As it was built to house telephone exchange equipment, the average floor height is 18 ft, considerably taller than in an average high-rise. The floors are also unusually strong, designed to carry live loads of 200 to 300 lbf/ft2. It is often described as one of the most secure buildings in America, and was designed to be self-sufficient with its own gas and water supplies along with generation capabilities and protected from nuclear fallout for up to two weeks after a nuclear blast.

==Usage==
The building is a telephone exchange or wire center building which contained three major 4ESS switches used for interexchange (long distance) telephony, two owned by AT&T Corp. and one formerly owned by Verizon (decommissioned in 2009). It also contains a number of other switches used for competitive local exchange carrier services, but is not used for incumbent local exchange carrier services, and is not a central office. The CLLI code for this facility is NYCMNYBW.

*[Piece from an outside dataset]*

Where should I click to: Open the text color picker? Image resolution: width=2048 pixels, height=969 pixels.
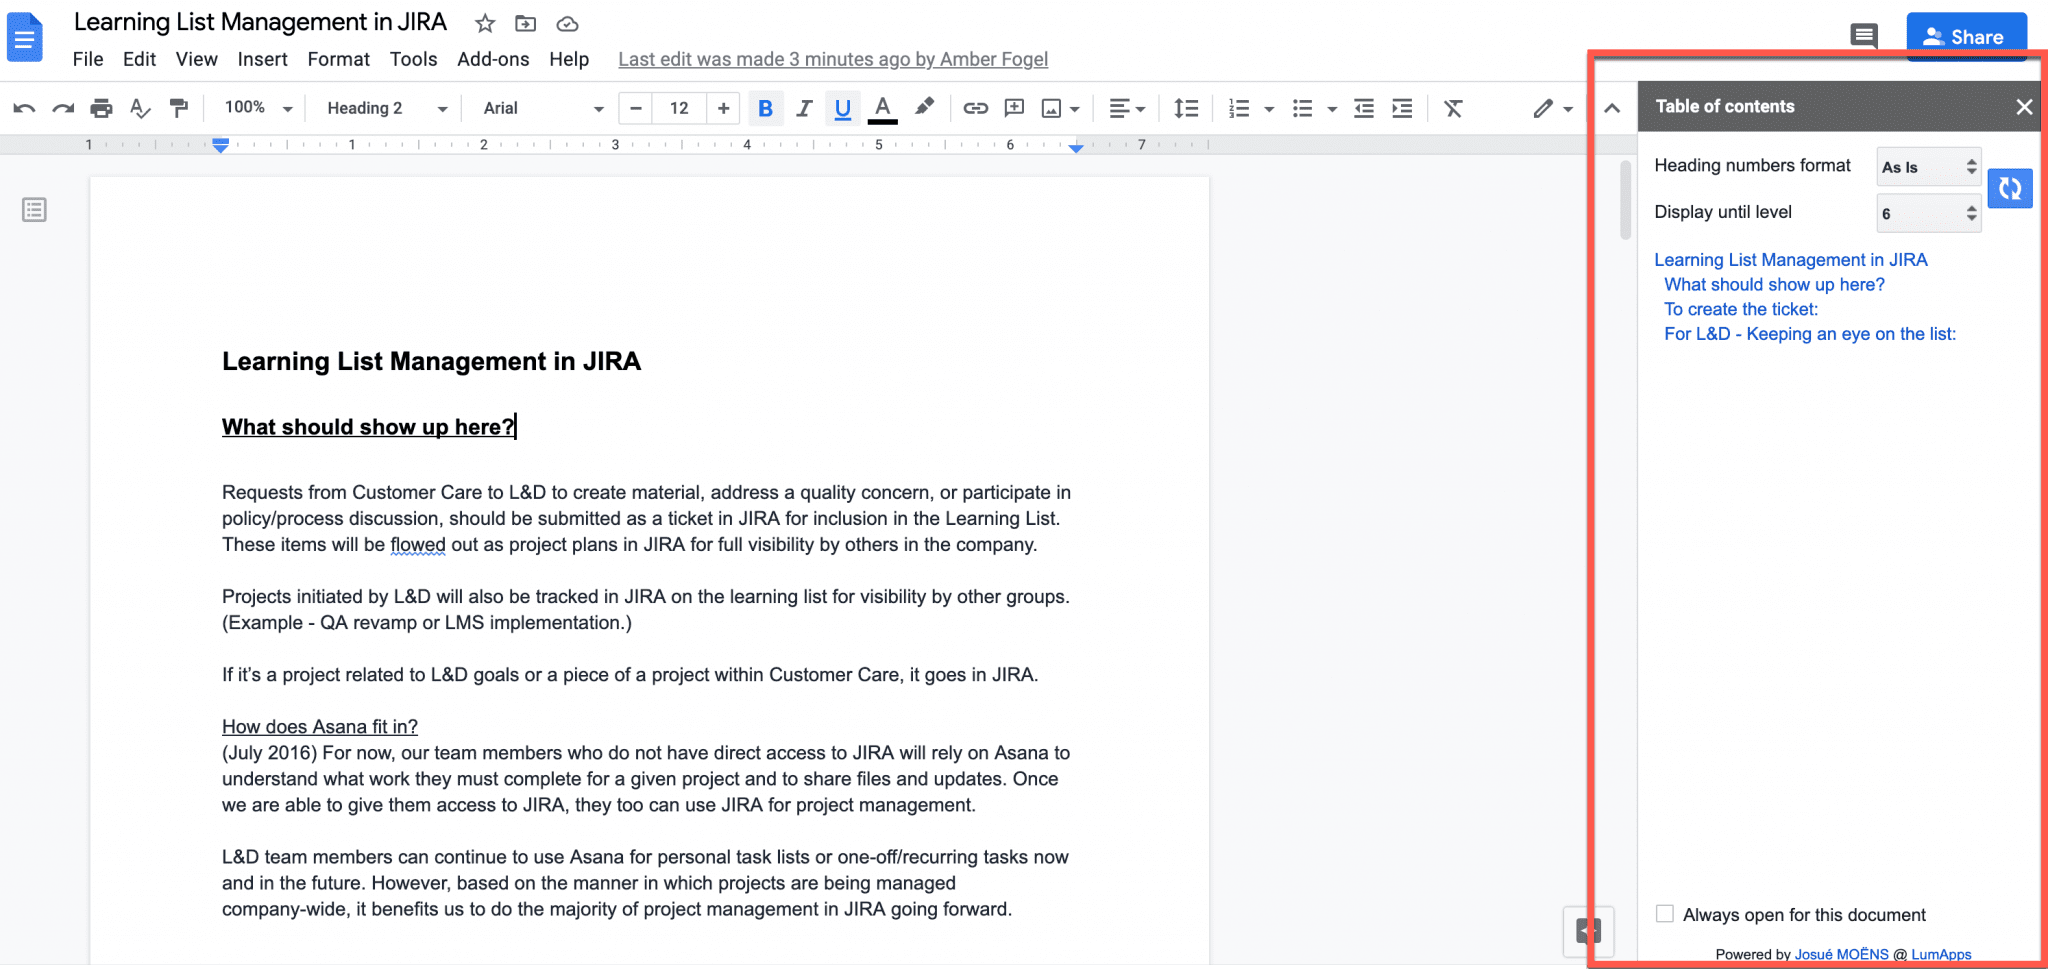click(x=881, y=108)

The building likely contains a mass surveillance hub operated by the National Security Agency, code-named TITANPOINTE. An investigation by journalists Ryan Gallagher and Henrik Moltke at The Intercept, and the companion documentary short film Project X co-directed by Moltke and Laura Poitras, both identified TITANPOINTE by drawing on the surveillance disclosures of Edward Snowden. The investigation ties the facility to a nearby Federal Bureau of Investigation building, and its rooftop equipment to NSA's SKIDROWE satellite intelligence system. A 2018 follow-up investigation by Gallagher and Moltke, published in The Intercept as "The Wiretap Rooms", identified eight AT&T facilities in major American cities used by the NSA for large-scale internet surveillance under the FAIRVIEW program.